For Immediate Release
Kaitlyn Mitchell, lawyer | Ecojustice 647-746-8702
Mark Butler, policy director | Ecology Action Centre 902-266-5401
Karen Wristen, executive director | Living Oceans Society 604-788-5634
Environmental groups in court to ensure rigorous assessment of genetically modified salmon in Canada
Failure to notify public during consideration of application to grow genetically-modified salmon eggs violates Canadian Environmental Protection Act, groups say
OTTAWA - Environmental groups are in court today to challenge the federal government’s approval of an application to manufacture genetically-modified salmon eggs in P.E.I. The eggs would then be shipped to Panama for grow out before being sold as food in North America.
Ecojustice lawyers, on behalf of Living Oceans Society and the Ecology Action Centre, will argue that the federal government acted unlawfully when it approved AquaBounty Canada Inc.’s application to manufacture genetically-modified salmon without adequate public notice and without adequate assessment for its other uses. The groups seek a court order overturning the approval.
“Canadians expect government decision-making to be open and transparent, especially when it comes to something as significant as manufacturing genetically-modified salmon that may pose serious risks to wild Atlantic salmon stocks,” said Kaitlyn Mitchell, Ecojustice lawyer. “This decision should have never been shielded from public view, and the federal government’s actions leave our clients no choice but to bring this matter before the courts.”
Under the Canadian Environmental Protection Act, 1999 (CEPA), before a new genetically-modified organism can be manufactured in Canada, the Minister of the Environment and the Minister of Health must collect and assess all required information in order to determine whether the organism is toxic or capable of becoming toxic to human health or biodiversity. If the government decides to waive an information requirement — here, the requirement for test data regarding invasiveness and toxicity — it must provide public notice. No such public notice was provided until months after the legal challenge was launched.
“Approval of the world’s first genetically-modified food animal essentially happened behind closed doors, with zero public input,” said Mark Butler, policy director at Ecology Action Centre. “Not only was the public left out of the loop, there has been no consideration of whether these genetically-modified salmon could become invasive in the event of an escape.”

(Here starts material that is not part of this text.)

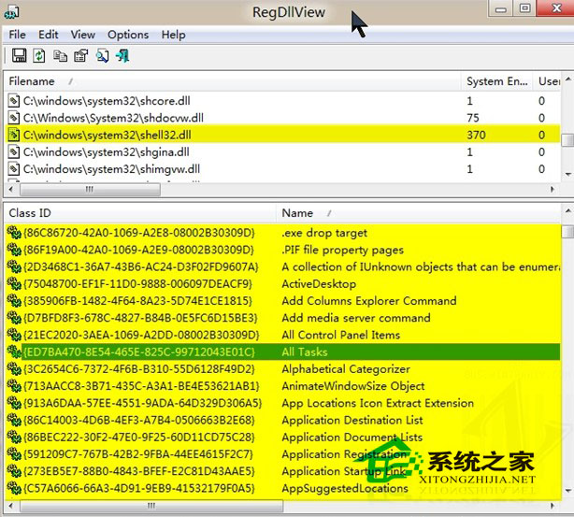Screen dimensions: 574x517
Task: Click the Find toolbar icon
Action: tap(102, 56)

“We are asking the court to overturn this approval and uphold the public’s right to know, ensuring that it is included in future assessments about genetically-modified food production,” said Karen Wristen, executive director of Living Oceans Society. “By the government’s own admission, the environmental risks posed by this organism are high. Wild salmon stocks are of vital importance to our country and our economy, and risks to wild Atlantic salmon should only be taken in a precautionary and fully informed manner.”